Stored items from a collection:
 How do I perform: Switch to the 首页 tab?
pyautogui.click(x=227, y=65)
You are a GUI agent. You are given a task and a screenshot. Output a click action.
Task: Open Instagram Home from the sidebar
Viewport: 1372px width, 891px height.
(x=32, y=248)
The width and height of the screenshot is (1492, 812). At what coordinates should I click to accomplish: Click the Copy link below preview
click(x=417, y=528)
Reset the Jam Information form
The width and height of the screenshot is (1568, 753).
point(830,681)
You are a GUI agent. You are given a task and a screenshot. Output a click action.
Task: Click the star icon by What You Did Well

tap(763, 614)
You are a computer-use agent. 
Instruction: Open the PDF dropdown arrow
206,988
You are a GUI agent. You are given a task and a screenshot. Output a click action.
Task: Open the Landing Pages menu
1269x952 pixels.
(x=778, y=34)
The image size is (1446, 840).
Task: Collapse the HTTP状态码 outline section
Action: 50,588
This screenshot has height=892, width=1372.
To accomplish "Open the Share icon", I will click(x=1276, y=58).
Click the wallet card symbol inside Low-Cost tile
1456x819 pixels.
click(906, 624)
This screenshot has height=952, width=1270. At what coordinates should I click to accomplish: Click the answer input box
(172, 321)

Work instruction: Transcribe the data above in its entirety, exactly.

Answer for the task:
 How do I perform: Switch to the 首页 tab?
pyautogui.click(x=227, y=65)
You are a GUI agent. You are given a task and a screenshot. Output a click action.
Task: Open Instagram Home from the sidebar
Viewport: 1372px width, 891px height.
(x=32, y=248)
The width and height of the screenshot is (1492, 812). At what coordinates should I click to accomplish: Click the Copy link below preview
click(x=417, y=528)
Reset the Jam Information form
The width and height of the screenshot is (1568, 753).
point(830,681)
You are a GUI agent. You are given a task and a screenshot. Output a click action.
Task: Click the star icon by What You Did Well

tap(763, 614)
You are a computer-use agent. 
Instruction: Open the PDF dropdown arrow
206,988
You are a GUI agent. You are given a task and a screenshot. Output a click action.
Task: Open the Landing Pages menu
1269x952 pixels.
(x=778, y=34)
The image size is (1446, 840).
Task: Collapse the HTTP状态码 outline section
Action: 50,588
This screenshot has height=892, width=1372.
To accomplish "Open the Share icon", I will click(x=1276, y=58).
Click the wallet card symbol inside Low-Cost tile
1456x819 pixels.
click(906, 624)
This screenshot has height=952, width=1270. At what coordinates should I click to accomplish: Click the answer input box
(172, 321)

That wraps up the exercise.